Wanneer kunst religie en politiek raakt
It is precisely this balance between exile and the emotion of the privileged which forms the unique originality of our ‘Breathing in Reverse’. As this will be clear already, there is no past or future in Exile, only an immediate present.
Op 21 februari 2007 was ik op uitnodiging van Joseph Semah aanwezig bij de lancering van zijn kunstproject Next Year in Jerusalem: Ein Projekt in 12 Kirchen in Niedersachsen in de Markuskirche Hannover. Hem was gevraagd in dialoog te gaan met twaalf kerkgebouwen in Niedersachsen, van Hannover tot Osnabrück, vanuit het idee dat hedendaagse kunst het geloof kan verdiepen en extra aandacht kan genereren.
“Es sind vor allem künstlerische Äußerungen gewesen, die unsere Kultur geprägt, weiterentwickelt und immer wieder auch herausgefordert haben,“ sprak de toenmalige Landesbischöfin Dr. Margot Käßmann, onder wier patronaat het kunstproject stond.
Hoe moeilijk het is echt in gesprek te gaan met de ander, bleek tijdens Joseph Semahs performance in de City Kirche St. Jacobi in Hildesheim. Tussen tweeëntwintig blauwe bergen (het aantal refereert aan de tweeëntwintig letters van het Hebreeuwse alfabet) bewogen zich, rug aan rug, een bisschop, een imam en Joseph Semah, respectievelijk citerend uit de Bijbel, de Koran en de Thora. Deze blauwe bergen hadden al eerder gefigureerd in het buitenproject HaR VeKaCh-ChOL TzILO (A Mountain and Its Blue Shadow, 1987). [i]

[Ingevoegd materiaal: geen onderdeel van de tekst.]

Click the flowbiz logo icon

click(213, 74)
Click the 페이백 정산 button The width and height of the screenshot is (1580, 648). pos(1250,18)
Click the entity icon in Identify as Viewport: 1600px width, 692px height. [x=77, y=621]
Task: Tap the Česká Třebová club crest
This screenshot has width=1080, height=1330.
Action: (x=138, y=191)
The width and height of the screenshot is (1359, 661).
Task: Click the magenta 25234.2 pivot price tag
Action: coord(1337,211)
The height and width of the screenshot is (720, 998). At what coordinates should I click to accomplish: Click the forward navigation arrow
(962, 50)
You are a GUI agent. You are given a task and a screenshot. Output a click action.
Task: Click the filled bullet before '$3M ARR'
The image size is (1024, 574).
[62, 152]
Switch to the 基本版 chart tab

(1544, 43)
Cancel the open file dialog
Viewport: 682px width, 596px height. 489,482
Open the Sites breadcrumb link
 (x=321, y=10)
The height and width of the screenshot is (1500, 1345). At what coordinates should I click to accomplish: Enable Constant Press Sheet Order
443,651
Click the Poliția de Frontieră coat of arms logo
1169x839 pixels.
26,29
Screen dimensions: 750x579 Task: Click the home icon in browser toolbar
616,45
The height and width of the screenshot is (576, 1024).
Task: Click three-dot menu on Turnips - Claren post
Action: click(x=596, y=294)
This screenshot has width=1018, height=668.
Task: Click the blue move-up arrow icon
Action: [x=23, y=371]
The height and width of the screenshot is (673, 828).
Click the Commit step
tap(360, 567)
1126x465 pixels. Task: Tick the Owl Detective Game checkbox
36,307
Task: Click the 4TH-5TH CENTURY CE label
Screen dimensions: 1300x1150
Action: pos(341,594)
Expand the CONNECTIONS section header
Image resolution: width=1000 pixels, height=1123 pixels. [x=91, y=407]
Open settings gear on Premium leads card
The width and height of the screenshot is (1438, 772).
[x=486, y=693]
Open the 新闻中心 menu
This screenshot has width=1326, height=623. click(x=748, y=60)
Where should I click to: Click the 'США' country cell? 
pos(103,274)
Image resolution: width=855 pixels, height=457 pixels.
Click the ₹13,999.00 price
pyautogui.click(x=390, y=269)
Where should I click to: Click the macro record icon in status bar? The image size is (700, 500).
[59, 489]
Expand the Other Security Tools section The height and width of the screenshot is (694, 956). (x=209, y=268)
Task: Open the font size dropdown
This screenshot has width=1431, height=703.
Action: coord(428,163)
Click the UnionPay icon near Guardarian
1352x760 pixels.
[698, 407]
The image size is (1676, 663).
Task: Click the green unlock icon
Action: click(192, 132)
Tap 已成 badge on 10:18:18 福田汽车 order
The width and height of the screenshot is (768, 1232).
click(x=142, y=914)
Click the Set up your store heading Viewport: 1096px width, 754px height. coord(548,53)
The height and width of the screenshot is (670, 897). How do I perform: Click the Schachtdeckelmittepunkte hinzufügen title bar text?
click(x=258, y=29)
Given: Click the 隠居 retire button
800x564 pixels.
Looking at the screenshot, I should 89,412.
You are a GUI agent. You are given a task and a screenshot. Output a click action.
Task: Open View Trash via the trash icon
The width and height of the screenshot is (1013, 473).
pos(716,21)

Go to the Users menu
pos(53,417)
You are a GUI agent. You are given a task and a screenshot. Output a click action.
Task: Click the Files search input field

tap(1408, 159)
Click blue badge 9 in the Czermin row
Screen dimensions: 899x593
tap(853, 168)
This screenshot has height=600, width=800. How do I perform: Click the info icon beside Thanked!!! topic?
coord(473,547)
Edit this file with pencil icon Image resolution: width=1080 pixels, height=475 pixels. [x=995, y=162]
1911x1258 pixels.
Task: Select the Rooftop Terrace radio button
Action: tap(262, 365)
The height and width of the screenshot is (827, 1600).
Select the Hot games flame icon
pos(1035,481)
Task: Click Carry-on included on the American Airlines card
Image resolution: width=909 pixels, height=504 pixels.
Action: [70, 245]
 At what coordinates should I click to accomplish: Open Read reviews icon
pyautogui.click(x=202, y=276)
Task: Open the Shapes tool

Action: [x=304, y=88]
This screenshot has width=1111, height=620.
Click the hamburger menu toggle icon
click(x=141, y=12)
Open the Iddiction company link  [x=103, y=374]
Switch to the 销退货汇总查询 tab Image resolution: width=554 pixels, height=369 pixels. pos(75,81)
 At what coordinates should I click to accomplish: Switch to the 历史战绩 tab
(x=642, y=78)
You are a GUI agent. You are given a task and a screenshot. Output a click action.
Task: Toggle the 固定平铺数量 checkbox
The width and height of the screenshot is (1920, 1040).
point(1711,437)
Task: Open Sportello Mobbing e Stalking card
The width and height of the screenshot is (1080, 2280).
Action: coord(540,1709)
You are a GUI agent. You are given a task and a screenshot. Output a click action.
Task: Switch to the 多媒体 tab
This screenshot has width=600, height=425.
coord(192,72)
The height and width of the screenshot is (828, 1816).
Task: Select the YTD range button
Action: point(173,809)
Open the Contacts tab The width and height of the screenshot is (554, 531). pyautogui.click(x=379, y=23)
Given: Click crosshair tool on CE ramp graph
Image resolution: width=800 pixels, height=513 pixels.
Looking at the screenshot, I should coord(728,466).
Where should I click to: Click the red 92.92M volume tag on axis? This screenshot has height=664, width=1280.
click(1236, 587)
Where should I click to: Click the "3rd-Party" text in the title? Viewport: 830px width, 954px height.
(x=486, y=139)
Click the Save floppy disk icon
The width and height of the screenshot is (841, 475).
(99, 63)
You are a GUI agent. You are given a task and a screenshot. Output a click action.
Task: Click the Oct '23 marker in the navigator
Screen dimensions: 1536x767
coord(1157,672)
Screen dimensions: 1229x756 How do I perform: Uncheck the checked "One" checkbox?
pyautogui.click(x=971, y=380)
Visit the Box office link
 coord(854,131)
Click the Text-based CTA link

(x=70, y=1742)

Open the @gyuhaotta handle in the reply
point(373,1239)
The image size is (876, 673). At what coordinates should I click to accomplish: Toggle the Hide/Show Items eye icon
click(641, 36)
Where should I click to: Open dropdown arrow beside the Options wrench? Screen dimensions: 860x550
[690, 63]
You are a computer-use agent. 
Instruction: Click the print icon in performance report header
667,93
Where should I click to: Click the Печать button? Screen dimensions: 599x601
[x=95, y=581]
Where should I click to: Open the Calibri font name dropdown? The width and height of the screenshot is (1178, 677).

In Hildesheim werd het tussen de blauwe bergen een heel getrek en geduw, waarbij soms het Hebreeuwse, dan weer het Duitse of het harmonieuze Arabische gezang domineerde. En heel soms kon je in de kakofonie van de stemmen een nieuwe versie beluisteren, een fascinerend geheel. Na de indrukwekkende interventie in de kerk werd de alledaagse realiteit meteen weer zichtbaar: tot een echt gesprek tussen de bisschop en de imam wilde het niet komen. Angst voor de ander en gebrek aan kennis leek het onmogelijk te maken.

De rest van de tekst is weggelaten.